This post contains affiliate links for baking accouterments. I either own said linked accouterment or I intend to buy it as soon as the old one dies. A kitchen scale and an oven thermometer will simplify your baking life well beyond their minimal cost. Real pastry bags make piping easier.
There’s a lot of mystery and drama surrounding macarons.
And honestly, it’s with good reason. Crunchy, creamy, cakey, soft, sweet, gluten-freaking-free. It’s like they’re not even of this world …
A while back, a friend brought them to a dinner party and the way she said, “I made them, no … I mean it, I can make macarons …” Got my attention.

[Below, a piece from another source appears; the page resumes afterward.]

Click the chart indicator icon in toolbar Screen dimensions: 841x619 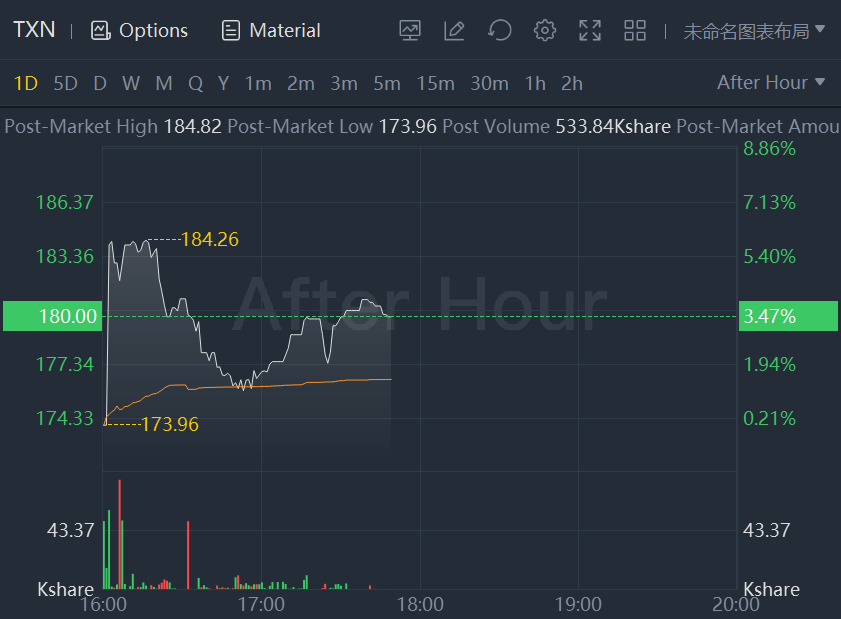[x=410, y=31]
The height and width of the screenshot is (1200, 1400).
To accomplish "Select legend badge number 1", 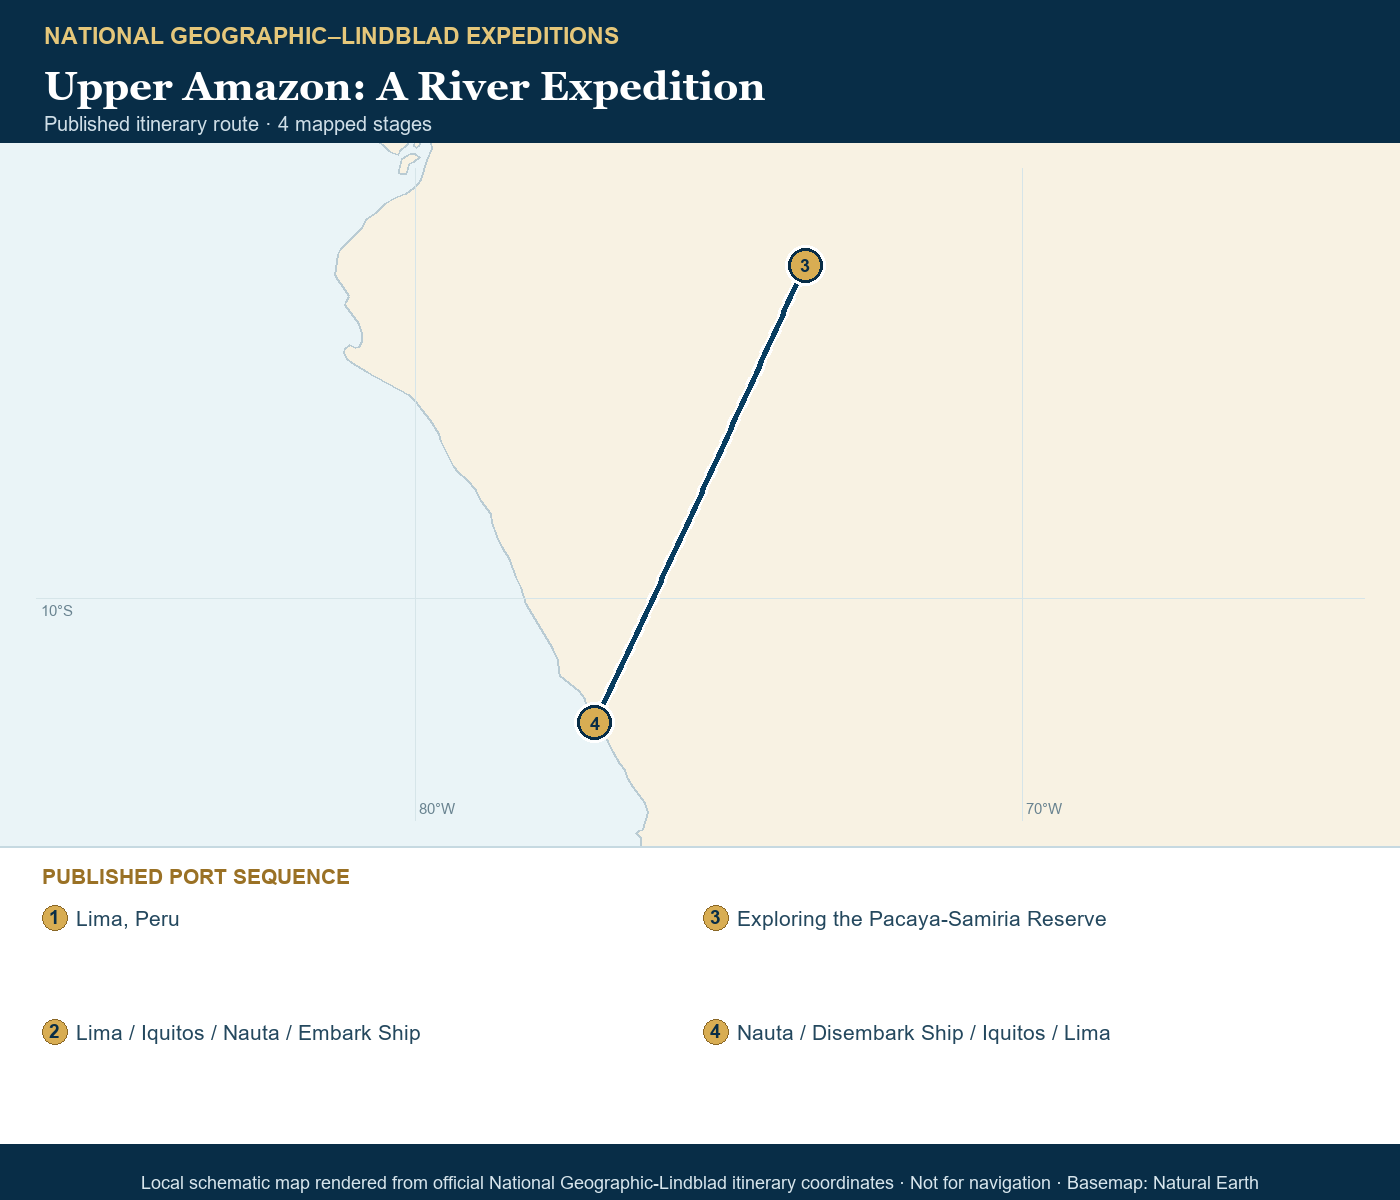I will click(55, 918).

Because you know, if she can …
Anyway, fast forward to when I started seriously binging on the Great British Baking Show (9/2017) and my assessment was confirmed. This sublime, mysterious, delectable, captivating French cookie had never warranted its own episode. These highly skilled amateur British bakers were using macarons as a garnish, as fluff, as filler, and not the main event! Sooooo …..
How hard could making macarons be?
Yes, exactly. Not that hard.
And another thing … America’s dedication to volume measurements for dry ingredients is as inaccurate as you/I have always suspected. Get a scale. You are making a breathtakingly delectable dessert; you are worthy of this small investment.
Baking is chemistry.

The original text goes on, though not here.